Fact: My borderline mother didn’t lay a finger on me the whole time CPS was working my case. But she didn’t have to. The amount of shame my parents filled me with was enough for me to change my story the following day.
Fact: The gaslighting was so severe, I was looking forward to my next beating. In my mind, that beating would mean that my mother finally “forgave me” for getting them in trouble.
“Keep Your Mouth Shut!” My Case Study
Hooray for the system validating that my mother was committing child abuse and that it was wrong. However, that same system added even more trauma on a year that was already the most traumatic year of my life. The law failed me when I reached out for help. But instead of seeing it this way, I blamed myself. The CPS debacle taught me that they would add adversity to an abusive home with no follow through. There was no hope of rescue because the law “taught me” that I was too weak to stick to my story. I carried those beliefs for the rest of my childhood. And my parents never had to worry about me speaking out against them again. Not even to my grandparents, or confiding to my school friends.
When the law fails the abused child, they feel the burden rests entirely on their shoulders. The battered child sees no alternative but to take matters into their own hands. My case study is what happened at age 12 when I had had enough, but the law failed me.
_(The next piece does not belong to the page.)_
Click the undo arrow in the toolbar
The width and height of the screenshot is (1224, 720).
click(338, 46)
So, at age seventeen, I had had enough again. With no hope of the law coming to my rescue, I took matters into my own hands and challenged my mother one morning with my fists clenched to the side. The consequences could have been deadly, but instead, my story had a happy ending. My mother walked away without a fight and she never touched me again. But someone else challenged her abuser at the same age I was. Her story ended in tragedy and she is now serving a 23 year prison sentence.
Her name: Ashlee Martinson and we will be talking about her next week as I show you the eerie parallels between my case study and hers.
Further Reading
Every twelve weeks, I create a history comic in place of an article. They are sort of my “case study” of other people who came before us. Each history comic concerns someone in history who had a similar problem we have today. They managed to solve that problem and become extraordinary human beings.
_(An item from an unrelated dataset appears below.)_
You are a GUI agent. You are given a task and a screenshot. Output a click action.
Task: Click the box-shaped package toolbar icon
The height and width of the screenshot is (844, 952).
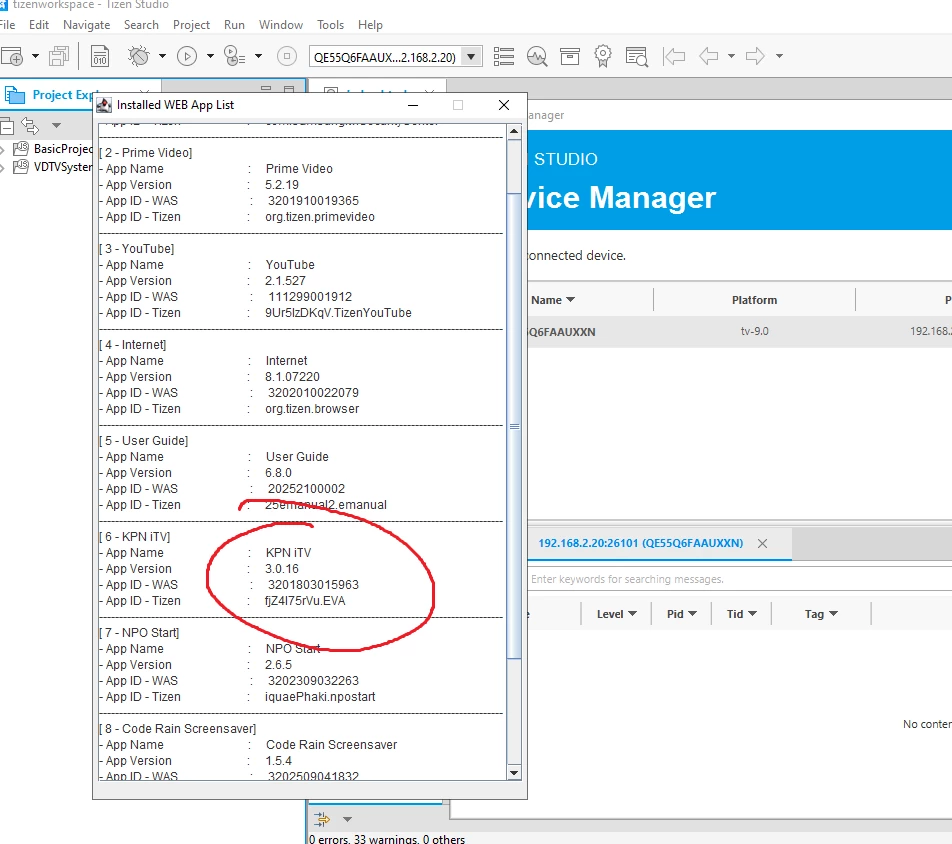pyautogui.click(x=569, y=56)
If the story of what my grandparents did for me warms your heart, you might be interested in the history comic I made of my grandfather’s story on August 22nd. Believe me, he was no ordinary grandfather. He was a trauma warrior, and everything in that comic actually happened. He shares how he processed that overwhelming grief and healed in the most beautiful way. It will inspire you, as it has already inspired those who have commented on it.
I also made a history comic on Frederick Douglass. This one concerns how to defeat soul death. In part one of that comic, Douglass shares his story of recovering from soul death when he fought “the slave breaker.” In part two of that comic, I share the takeaways I got from his story when I challenged my mother at age seventeen. Because my story did not end in tragedy, I got empowered, just like Frederick Douglass did. However, it never occurred to me how dangerous my situation was that morning until I watched the documentary on Ashlee Martinson. (The link to that documentary is above, where you see her name.)
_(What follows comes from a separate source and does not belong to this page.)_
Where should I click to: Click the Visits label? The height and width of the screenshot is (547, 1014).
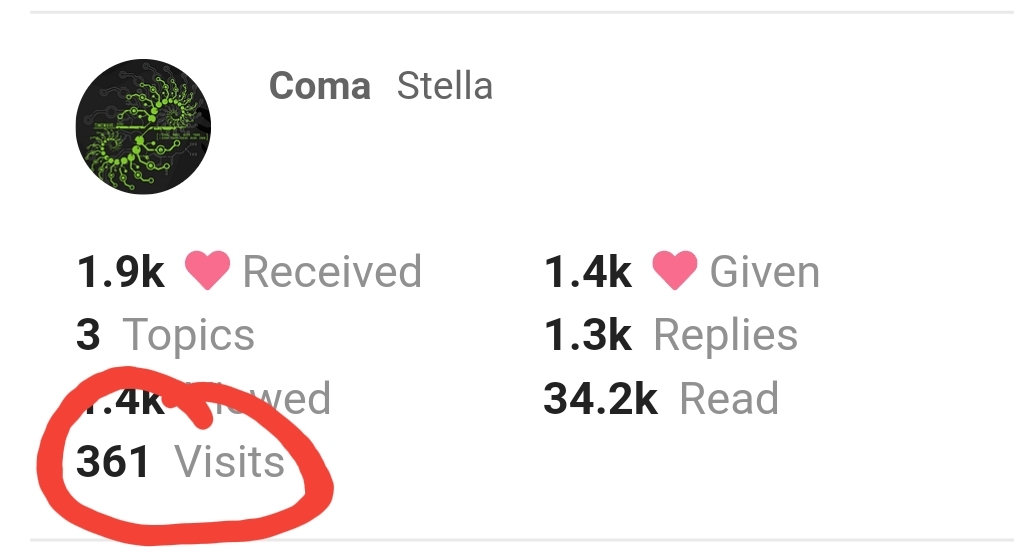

Had my mother accepted my challenge to fight instead of walking away, there isn’t a doubt that Ashlee’s story would have been mine. That’s why I will be raising awareness on her situation next week.
Dear Jaena… I feel as if you’ve written this just for me. Of course I know you haven’t… It is your intention and purpose to help as many people as you possibly can. I so hope I will stay alive long enough to see my dear granddaughter emerge from the chaos she lives in and shake out of her head for delusions that have been planted there. Thank you for giving me hope.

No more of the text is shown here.